Mount Katahdin___ as the northern terminus of the Appalachian Trail, the___and departure point of that 2,200-mile trek through what___of Eastern American___. The mountain___Thoreau to his ___core, and it still rocks countless ___visitors who each year make the journey to experience it. How can it ___us, to care for such a prize and its surroundings in common? Once we “free it up” and spend these___ in the name of development, what then?

WORD LIST: lands, threaten, innermost, wilderness, shook, American, stands, arrival, remains,

 

 Grammar Focus: Prepositions

Directions: The following sentences are from the news article.  For each sentence choose the correct preposition from the choices listed.
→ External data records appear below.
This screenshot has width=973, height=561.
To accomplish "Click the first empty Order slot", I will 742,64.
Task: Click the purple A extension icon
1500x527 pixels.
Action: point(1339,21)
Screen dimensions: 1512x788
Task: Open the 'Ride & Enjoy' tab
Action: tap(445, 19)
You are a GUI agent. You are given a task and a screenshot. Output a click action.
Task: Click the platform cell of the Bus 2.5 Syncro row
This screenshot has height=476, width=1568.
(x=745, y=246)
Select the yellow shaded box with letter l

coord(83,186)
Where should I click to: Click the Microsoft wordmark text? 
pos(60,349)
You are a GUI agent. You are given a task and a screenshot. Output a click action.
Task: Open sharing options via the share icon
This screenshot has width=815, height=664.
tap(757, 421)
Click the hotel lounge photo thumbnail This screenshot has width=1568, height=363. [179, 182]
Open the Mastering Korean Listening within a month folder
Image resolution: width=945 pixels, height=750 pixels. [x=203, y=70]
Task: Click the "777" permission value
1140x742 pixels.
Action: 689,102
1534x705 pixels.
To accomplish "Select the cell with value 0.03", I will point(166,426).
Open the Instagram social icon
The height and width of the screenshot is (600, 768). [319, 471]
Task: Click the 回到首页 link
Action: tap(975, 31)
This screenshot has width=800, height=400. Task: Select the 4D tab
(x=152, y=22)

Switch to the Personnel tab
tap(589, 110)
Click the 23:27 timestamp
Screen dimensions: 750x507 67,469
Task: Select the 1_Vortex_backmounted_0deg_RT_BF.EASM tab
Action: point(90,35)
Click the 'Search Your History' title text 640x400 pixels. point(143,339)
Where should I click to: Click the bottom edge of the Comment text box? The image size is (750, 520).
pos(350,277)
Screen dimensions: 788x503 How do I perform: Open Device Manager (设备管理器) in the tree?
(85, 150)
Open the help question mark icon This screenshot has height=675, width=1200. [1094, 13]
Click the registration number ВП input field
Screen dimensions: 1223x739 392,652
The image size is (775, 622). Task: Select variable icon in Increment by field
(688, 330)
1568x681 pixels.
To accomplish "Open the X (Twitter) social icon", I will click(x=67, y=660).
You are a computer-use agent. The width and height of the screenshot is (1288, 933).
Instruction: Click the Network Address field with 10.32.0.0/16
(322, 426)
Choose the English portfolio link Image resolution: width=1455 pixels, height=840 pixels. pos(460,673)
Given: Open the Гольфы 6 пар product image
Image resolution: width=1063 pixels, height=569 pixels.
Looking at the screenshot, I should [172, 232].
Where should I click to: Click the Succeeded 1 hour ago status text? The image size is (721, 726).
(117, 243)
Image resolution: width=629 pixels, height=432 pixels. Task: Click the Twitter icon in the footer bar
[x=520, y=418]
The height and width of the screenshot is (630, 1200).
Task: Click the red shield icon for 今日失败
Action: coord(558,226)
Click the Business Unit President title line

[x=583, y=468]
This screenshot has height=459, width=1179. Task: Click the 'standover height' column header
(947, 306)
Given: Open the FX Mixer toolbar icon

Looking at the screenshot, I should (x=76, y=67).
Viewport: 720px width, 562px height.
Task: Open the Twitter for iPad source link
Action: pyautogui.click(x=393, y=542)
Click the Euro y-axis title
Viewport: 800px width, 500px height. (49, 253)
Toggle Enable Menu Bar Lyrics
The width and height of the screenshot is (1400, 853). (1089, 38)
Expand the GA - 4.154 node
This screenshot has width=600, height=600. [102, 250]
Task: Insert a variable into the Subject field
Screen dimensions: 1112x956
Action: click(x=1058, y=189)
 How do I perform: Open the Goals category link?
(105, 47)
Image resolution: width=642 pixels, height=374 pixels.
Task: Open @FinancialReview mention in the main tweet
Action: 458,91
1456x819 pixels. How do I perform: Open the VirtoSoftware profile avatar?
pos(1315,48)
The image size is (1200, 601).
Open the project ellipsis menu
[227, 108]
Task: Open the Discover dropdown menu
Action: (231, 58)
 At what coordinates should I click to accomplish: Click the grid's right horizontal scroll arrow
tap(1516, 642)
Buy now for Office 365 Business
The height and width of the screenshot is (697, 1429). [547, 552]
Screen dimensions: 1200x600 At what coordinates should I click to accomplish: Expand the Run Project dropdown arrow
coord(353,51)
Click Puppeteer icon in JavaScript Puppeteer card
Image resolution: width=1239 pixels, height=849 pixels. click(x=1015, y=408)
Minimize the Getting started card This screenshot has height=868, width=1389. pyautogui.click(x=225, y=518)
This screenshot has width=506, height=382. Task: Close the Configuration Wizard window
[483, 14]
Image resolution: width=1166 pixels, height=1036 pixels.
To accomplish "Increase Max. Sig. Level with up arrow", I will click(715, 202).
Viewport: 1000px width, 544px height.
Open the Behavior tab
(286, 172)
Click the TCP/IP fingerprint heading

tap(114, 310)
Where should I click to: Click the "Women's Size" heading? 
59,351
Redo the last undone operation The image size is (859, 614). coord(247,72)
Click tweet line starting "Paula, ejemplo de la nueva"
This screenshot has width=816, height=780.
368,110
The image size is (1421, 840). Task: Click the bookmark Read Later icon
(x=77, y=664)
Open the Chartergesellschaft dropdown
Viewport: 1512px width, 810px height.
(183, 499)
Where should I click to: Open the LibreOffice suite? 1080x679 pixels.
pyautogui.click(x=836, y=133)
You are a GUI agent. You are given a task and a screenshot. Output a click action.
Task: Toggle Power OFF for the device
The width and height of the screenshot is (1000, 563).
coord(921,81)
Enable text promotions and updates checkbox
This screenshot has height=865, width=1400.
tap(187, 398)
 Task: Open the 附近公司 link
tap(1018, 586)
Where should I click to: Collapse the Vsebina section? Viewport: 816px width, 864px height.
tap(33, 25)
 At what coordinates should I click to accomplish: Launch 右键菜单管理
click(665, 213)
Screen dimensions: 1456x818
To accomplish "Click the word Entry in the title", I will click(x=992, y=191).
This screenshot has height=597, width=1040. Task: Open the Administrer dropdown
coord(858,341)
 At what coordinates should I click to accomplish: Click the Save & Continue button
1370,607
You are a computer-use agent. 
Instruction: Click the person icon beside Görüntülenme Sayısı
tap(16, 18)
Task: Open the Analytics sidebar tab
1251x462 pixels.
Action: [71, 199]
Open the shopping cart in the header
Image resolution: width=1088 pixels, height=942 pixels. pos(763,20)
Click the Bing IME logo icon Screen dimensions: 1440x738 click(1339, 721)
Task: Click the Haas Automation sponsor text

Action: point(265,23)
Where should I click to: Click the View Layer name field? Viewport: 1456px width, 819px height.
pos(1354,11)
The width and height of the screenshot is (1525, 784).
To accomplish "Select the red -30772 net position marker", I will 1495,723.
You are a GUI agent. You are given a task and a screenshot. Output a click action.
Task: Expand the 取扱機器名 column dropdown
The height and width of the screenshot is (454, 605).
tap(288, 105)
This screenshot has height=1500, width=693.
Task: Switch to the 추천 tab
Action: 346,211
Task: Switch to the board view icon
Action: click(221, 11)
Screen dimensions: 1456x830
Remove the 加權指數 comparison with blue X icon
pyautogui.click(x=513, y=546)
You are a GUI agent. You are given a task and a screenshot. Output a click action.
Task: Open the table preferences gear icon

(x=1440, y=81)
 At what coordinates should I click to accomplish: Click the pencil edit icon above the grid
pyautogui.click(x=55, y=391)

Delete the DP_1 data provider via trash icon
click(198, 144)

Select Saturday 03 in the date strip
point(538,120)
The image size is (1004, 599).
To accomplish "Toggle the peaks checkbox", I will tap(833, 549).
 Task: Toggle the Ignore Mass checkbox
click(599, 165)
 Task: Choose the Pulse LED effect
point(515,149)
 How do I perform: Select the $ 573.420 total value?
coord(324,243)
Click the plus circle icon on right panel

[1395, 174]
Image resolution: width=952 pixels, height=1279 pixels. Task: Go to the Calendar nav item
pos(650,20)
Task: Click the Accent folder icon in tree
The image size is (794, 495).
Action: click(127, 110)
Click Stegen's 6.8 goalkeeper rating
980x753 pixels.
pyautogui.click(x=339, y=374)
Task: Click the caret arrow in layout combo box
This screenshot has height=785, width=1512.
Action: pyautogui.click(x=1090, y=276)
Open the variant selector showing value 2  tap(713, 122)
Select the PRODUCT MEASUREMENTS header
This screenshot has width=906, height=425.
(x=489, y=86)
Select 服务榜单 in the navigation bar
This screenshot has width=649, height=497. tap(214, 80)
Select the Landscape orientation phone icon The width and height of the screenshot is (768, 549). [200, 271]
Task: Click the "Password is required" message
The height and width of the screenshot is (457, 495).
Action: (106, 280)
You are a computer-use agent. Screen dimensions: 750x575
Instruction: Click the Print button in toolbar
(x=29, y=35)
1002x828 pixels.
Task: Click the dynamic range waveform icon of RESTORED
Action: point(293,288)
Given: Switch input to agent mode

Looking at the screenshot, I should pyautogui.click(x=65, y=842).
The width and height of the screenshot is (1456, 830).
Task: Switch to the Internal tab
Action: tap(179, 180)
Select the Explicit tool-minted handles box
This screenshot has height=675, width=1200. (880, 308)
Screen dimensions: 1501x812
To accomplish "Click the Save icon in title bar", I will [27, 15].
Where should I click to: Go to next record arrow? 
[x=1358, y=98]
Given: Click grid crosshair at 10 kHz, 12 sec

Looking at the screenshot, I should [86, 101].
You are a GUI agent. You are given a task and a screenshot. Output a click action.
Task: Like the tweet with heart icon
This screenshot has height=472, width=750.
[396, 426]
Note that not all prepositions listed are in the article.

Prepositions:  in, for, of, with, by,  on, at, to, as, into, across, around, over,  through, from, during, up, off,

Paul R. LePage, the Republican governor ___Maine, opposed President Obama’s creation___the Katahdin Woods and Waters National Monument, and he continues ___oppose it.

His opposition seems little more than an attempt___incite partisan rancor and now___ingratiate himself___the [current] administration, ___an eye ___aggrandizing his own political future.

III. Post Reading Activities

WH-How Questions

Directions: Have students use the  WH-question format to discuss or to write the main points from the article.

Who or What is the article about?

Where does the action/event take place?

When does the action/event take place?

Why did the action/event occur?

How did the action/event occur?

Discussion for Comprehension /Writing

Directions: Place students in groups  and  have each group compose a letter or note to a  person mentioned in the article telling her/him their thoughts on the topic. Share the letters as a class.

1-Minute Free Writing Exercise

Directions: Allow students 1 minute to write down one new idea they’ve learned from the reading. Ask them to write down one thing they did not understand in the reading.  Review the responses as a class. Note: For the lower levels allow more time for this writing activity.